Physical modelling and numerical simulation of gas discharge phenomena of high voltage engineering
In order to model and characterize insulation media in high voltage engineering, various measurement methods and laboratories are available at our chair. For example, high-voltage systems in our HVDC test center can be stressed with a mixed load (voltage pulse + DC voltage). The measurements used in this way can be used for experimental modeling.

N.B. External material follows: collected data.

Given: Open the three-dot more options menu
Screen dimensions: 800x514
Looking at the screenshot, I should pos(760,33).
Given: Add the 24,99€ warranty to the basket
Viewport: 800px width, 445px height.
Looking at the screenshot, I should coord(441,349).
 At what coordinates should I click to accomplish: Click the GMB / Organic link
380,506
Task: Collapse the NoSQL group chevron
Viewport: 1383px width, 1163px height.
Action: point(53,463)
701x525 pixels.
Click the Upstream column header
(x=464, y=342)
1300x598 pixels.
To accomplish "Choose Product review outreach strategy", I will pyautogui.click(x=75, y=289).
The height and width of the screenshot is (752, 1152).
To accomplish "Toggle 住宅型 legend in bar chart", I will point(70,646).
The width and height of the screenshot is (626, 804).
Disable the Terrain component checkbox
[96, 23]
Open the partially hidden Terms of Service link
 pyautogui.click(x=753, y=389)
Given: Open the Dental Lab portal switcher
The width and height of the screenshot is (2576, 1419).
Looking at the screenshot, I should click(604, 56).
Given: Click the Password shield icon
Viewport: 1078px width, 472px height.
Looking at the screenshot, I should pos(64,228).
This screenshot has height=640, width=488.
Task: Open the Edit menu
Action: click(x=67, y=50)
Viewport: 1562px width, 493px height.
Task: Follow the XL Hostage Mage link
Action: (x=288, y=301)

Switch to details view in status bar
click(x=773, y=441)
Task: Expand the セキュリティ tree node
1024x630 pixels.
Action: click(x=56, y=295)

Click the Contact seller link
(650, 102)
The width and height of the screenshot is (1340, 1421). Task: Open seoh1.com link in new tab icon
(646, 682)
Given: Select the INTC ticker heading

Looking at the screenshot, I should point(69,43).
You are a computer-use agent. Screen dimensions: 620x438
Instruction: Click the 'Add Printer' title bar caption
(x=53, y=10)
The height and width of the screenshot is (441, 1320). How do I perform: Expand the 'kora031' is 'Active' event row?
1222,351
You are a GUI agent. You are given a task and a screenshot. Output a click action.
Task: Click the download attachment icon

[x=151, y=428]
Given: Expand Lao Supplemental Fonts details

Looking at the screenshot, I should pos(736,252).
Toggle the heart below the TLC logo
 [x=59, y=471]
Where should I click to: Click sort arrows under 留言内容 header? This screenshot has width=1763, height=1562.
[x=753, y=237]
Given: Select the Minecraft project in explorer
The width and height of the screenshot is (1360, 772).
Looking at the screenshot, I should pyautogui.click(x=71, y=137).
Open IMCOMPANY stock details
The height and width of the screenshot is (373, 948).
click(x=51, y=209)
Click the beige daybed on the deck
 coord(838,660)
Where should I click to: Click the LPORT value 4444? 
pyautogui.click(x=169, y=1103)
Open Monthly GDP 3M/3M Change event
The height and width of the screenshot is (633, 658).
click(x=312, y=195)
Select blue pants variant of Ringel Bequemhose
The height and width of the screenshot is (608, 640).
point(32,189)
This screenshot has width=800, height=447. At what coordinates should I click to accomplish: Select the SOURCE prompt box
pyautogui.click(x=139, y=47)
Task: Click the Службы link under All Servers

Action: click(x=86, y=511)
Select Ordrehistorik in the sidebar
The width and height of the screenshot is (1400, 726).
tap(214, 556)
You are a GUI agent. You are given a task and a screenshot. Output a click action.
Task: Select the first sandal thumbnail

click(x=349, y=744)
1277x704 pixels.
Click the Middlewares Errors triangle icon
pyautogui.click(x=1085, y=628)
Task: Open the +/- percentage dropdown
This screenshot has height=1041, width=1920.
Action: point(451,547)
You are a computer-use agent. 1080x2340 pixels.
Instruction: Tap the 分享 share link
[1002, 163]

However, fast estimations of insulating media and designs of high-voltage systems with experimental methods are often very time-consuming. Physical modelling is the remedy. Physical relationships are used to describe the physical properties of insulation systems mathematically. Gaseous insulating media lose their insulating properties under high voltages, whereby electrical discharges in the form of corona discharges and streamer discharges can occur. These electrical discharges can typically be described with so-called fluid models, which can be derived from the Boltzmann equation. Analytical solutions for the resulting nonlinear partial differential equation system are only available for very simple geometries. If the complexity of the geometries increases, numerical methods have to be used for the solution. At our chair we therefore have a high-performance computing server (2x Intel Xeon Gold 6244, 1TB Ram, NVIDIA Quadro RTX 5000) for the numerical simulation of physical systems. In addition to the hardware, the software also plays an important role. FEM software packages such as COMSOL or ANSYS can be used here. The COMOSL plasma module is particularly suitable for the description of electrical discharges in gases. In addition to the use of FEM software, frameworks in Python are used and finally numerical algorithms for the solution of the partial differential equations are implemented in Python itself.
![Graphics of simulation results](/storages/hst-etit/_processed_/4/1/csm_Bild_final_051ecb039d.png)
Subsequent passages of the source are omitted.